Foxton Inclined Plane, Grand Union Canal, Leicestershire

Sir Edward Leader Williams’ Anderton Boat Lift (1875) in Cheshire successfully enabled canal boats to move between the River Weaver and the Trent & Mersey Canal, a vertical distance of fifty feet.  Despite problems with maintenance it worked efficiently for over a century, and after a radical overhaul in 2000-02 it’s now likely to operate for another hundred years.

A completely different, less fortunate engineering solution to the same difficulty was tried in the Midlands, on the border between Leicestershire and Northamptonshire near Market Harborough.

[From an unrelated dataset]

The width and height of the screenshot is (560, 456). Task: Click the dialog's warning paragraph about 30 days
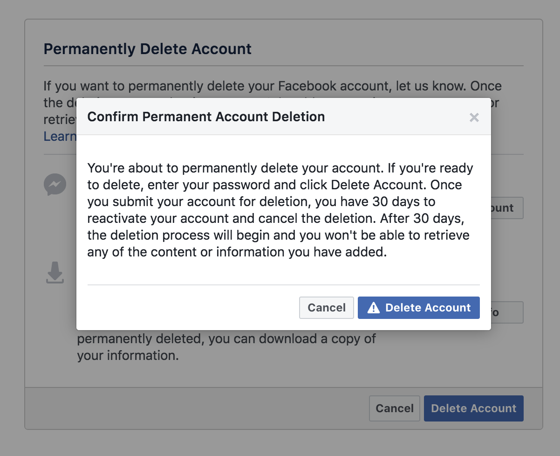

The engineers who built the old Grand Union Canal at the beginning of the nineteenth century faced a similar situation at Foxton, where their main line climbed 75ft from a junction with a branch canal to Market Harborough up to the summit level.

The solution was a staircase of ten locks, opened in 1813, which took narrow boats forty-five minutes to travel.  At the other end of the summit pound, at Watford Gap, another flight of locks dropped 54ft 1in.

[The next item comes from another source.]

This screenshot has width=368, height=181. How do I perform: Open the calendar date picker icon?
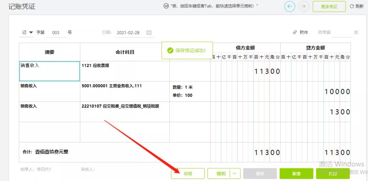(x=149, y=32)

In 1894 the Grand Junction Canal company amalgamated with the old Grand Union and the Leicestershire & Northamptonshire canals to operate the trunk route between Leicestershire and London as a single entity.

It still seemed practical at the end of the nineteenth century to compete with the railways for bulk, non-urgent freight traffic, using broad barges, provided the bottlenecks at the narrow locks at Foxton and Watford were eliminated.

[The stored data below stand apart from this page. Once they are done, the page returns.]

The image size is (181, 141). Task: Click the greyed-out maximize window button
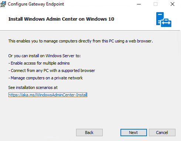(x=156, y=4)
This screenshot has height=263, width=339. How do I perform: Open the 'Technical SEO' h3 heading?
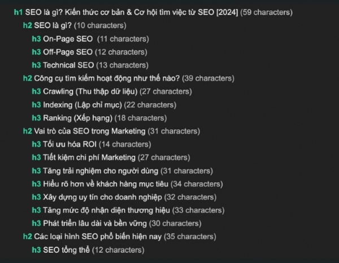pyautogui.click(x=68, y=65)
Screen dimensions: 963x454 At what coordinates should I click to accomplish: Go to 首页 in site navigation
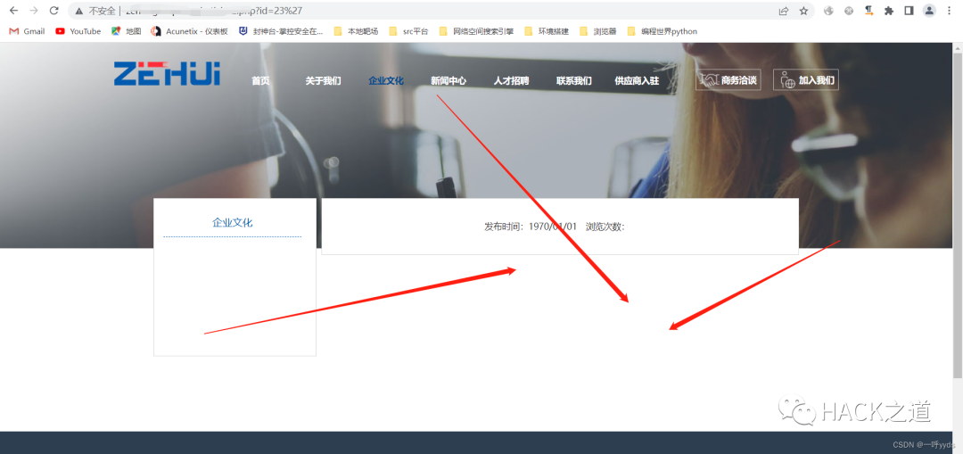click(260, 80)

The Grand Junction engineer Gordon Cale Thomas devised and patented a steam-powered lift that drew tanks, called caissons, laterally up a ramp between the top and bottom of the old locks: Foxton Inclined Plane – Foxton Inclined Plane – Wikipedia.

This device, which opened in 1900, had numerous advantages:  each caisson could carry two wide barges between the two levels in twelve minutes and, whereas canal locks lose a lockful of water whenever a boat passes up or down, the lift lost hardly any water at all.

The disadvantages were that the winding engines had to be kept constantly in steam whether there was traffic or not, and there turned out to be insufficient traffic to justify the ongoing cost.

Perversely, the canal company chose to rebuild the Watford locks as narrow locks, simply moving the bottleneck further south and leaving the Foxton incline underused.  A boat lift at Watford would have speeded up traffic dramatically, and may have yielded better cost benefits.

Because the main carrier, Fellows Morton & Clayton, demanded twenty-four-hour working, Foxton Locks was rebuilt, also as narrow locks, in 1909 and the incline was mothballed after ten years.  It was used intermittently when the locks needed repair until it was scrapped in 1928.

Its site was abandoned for nearly half a century until it was scheduled as an ancient monument in 1973, and the Foxton Inclined Plane Trust was founded in 1980.

Nowadays the site of the ramp is cleared and the scale of this sophisticated piece of Victorian canal engineering is apparent to visitors.  The reconstructed boiler-house is a museum which explains the vanished incline and the Trust intends eventually to restore the lift.